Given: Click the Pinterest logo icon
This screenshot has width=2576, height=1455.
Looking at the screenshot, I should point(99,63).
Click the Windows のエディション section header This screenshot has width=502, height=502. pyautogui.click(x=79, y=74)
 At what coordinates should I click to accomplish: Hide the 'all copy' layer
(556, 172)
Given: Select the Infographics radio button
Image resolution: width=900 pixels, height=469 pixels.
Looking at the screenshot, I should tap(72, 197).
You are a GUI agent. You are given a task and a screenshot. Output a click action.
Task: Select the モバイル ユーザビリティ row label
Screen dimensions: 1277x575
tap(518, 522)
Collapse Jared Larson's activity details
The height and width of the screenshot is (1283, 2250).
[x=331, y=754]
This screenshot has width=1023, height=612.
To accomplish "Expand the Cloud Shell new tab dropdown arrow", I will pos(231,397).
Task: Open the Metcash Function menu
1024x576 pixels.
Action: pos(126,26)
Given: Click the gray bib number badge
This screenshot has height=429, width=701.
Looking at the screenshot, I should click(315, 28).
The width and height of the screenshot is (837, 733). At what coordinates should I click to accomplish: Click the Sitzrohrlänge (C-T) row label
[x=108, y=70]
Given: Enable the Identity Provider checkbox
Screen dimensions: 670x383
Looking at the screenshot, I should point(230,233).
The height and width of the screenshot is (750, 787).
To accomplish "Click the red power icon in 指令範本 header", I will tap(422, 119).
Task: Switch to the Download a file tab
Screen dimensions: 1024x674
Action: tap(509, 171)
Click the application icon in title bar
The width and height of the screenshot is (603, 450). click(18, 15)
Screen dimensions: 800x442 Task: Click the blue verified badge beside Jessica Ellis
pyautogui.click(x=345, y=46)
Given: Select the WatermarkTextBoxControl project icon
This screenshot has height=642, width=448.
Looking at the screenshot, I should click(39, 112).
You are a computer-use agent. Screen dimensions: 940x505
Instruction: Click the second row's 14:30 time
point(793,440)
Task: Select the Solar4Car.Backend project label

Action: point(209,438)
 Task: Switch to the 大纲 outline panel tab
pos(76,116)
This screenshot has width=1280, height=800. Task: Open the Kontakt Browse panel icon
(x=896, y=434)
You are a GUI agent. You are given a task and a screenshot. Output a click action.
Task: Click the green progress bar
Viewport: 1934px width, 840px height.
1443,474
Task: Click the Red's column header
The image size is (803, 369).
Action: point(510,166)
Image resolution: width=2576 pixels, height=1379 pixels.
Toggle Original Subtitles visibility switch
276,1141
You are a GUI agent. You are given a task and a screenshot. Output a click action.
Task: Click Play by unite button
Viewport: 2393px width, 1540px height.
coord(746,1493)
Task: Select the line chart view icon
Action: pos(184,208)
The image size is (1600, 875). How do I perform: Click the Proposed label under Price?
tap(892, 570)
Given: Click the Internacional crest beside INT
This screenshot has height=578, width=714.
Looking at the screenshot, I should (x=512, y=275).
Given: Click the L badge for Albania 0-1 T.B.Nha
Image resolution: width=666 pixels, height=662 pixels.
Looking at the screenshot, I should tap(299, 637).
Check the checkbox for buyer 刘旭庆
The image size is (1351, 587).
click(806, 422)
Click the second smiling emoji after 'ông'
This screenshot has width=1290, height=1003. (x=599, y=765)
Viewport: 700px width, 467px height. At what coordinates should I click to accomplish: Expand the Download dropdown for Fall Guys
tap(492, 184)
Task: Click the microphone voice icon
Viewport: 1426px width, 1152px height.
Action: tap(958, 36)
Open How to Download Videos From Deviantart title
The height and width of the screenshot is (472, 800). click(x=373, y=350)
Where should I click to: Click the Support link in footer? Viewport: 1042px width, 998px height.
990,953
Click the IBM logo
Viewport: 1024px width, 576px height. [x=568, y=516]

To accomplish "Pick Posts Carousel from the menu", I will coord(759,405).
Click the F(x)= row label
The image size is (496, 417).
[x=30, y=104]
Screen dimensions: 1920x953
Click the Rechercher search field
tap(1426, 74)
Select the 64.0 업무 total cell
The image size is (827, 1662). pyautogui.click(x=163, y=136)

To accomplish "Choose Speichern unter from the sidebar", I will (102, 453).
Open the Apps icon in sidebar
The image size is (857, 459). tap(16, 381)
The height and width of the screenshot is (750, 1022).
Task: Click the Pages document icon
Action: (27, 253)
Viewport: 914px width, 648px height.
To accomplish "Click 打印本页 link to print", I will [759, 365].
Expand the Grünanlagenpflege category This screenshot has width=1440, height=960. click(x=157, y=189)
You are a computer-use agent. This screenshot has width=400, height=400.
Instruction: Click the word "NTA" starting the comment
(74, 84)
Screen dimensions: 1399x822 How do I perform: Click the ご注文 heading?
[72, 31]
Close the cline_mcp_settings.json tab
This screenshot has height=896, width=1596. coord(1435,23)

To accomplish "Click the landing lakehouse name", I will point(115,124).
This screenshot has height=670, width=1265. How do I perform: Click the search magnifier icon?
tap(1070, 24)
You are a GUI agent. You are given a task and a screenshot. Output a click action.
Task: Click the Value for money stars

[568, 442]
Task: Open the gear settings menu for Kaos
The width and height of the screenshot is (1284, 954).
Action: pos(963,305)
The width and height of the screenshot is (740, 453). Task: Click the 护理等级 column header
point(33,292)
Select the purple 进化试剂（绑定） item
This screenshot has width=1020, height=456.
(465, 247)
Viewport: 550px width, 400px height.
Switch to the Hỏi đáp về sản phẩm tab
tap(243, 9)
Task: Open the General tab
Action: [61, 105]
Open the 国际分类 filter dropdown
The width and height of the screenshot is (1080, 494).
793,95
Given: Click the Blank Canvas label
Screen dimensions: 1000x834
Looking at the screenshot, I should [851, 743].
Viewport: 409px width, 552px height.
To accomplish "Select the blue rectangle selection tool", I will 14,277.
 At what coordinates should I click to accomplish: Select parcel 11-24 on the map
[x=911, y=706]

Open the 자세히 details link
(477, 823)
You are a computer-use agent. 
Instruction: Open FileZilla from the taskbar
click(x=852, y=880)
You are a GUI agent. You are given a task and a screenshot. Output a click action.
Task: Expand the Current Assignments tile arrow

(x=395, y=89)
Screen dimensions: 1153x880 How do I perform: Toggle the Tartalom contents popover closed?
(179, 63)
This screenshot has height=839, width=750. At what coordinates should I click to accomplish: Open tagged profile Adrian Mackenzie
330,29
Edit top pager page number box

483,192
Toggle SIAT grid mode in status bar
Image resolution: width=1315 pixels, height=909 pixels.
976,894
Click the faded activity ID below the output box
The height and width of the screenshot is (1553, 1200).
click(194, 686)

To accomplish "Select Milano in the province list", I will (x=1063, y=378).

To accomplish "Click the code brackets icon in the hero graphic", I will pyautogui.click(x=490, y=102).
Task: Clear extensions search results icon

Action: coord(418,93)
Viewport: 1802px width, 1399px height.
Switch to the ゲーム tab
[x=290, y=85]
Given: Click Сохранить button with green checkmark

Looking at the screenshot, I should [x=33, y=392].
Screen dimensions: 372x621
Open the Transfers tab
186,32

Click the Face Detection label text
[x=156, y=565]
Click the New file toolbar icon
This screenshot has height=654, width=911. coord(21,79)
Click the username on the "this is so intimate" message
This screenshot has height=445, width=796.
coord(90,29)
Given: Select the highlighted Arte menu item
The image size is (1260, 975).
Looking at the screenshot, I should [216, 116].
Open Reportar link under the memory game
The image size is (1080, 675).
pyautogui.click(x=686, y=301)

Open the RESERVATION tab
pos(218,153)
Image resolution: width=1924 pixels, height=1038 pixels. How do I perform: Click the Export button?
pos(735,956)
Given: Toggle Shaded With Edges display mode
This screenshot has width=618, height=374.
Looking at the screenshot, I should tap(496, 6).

+ + + +

* Exercise description *
The lines to return begin at the first line of the records and end at the line holding "Task: Select the モバイル ユーザビリティ row label"; please return them exactly, including both, and nothing beyond.

* Task response *
Given: Click the Pinterest logo icon
This screenshot has width=2576, height=1455.
Looking at the screenshot, I should point(99,63).
Click the Windows のエディション section header This screenshot has width=502, height=502. pyautogui.click(x=79, y=74)
 At what coordinates should I click to accomplish: Hide the 'all copy' layer
(556, 172)
Given: Select the Infographics radio button
Image resolution: width=900 pixels, height=469 pixels.
Looking at the screenshot, I should tap(72, 197).
You are a GUI agent. You are given a task and a screenshot. Output a click action.
Task: Select the モバイル ユーザビリティ row label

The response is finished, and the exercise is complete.